=== WHAT THE TASK ASKS ===
Return copies of the lines below that mention "width".

*** DATA SECTION

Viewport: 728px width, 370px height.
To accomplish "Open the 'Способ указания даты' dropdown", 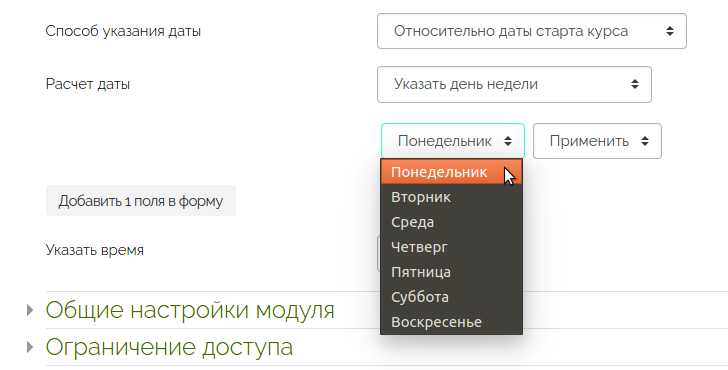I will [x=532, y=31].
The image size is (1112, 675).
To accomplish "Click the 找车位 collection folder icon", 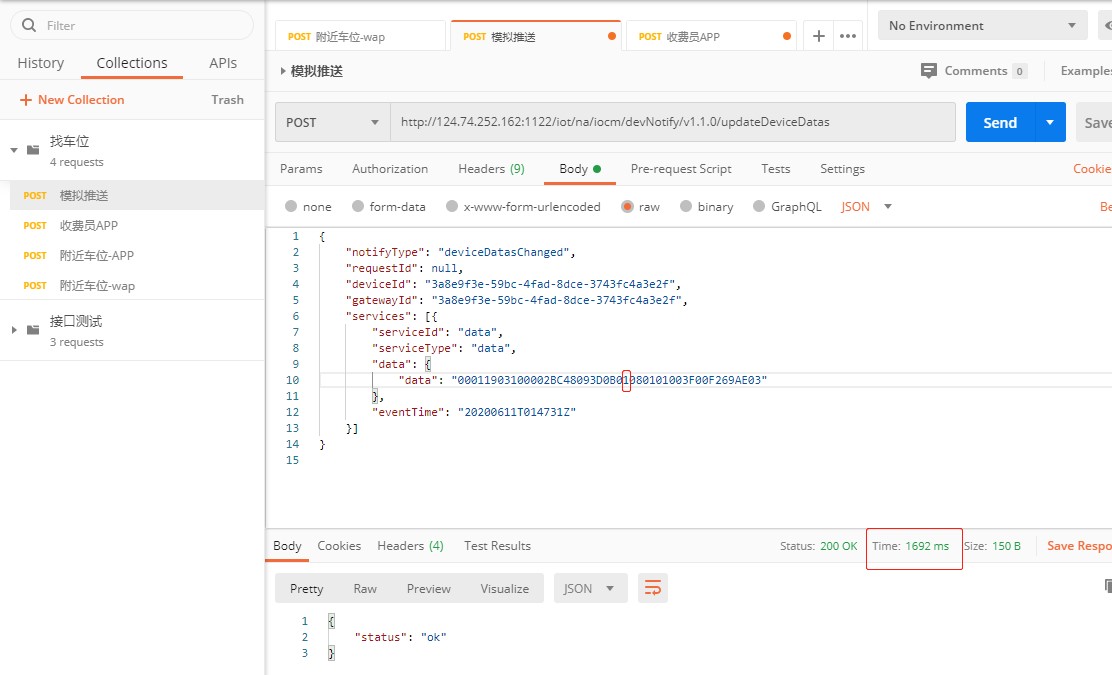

******
*** DATA SECTION

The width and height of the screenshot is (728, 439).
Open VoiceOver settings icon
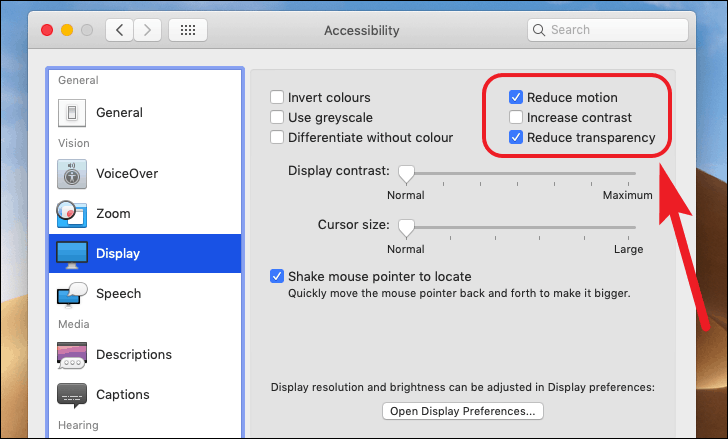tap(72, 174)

******
*** DATA SECTION

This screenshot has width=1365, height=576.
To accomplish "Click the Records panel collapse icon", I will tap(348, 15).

******

=== EXPECTED ANSWER ===
Viewport: 728px width, 370px height.
The width and height of the screenshot is (728, 439).
This screenshot has width=1365, height=576.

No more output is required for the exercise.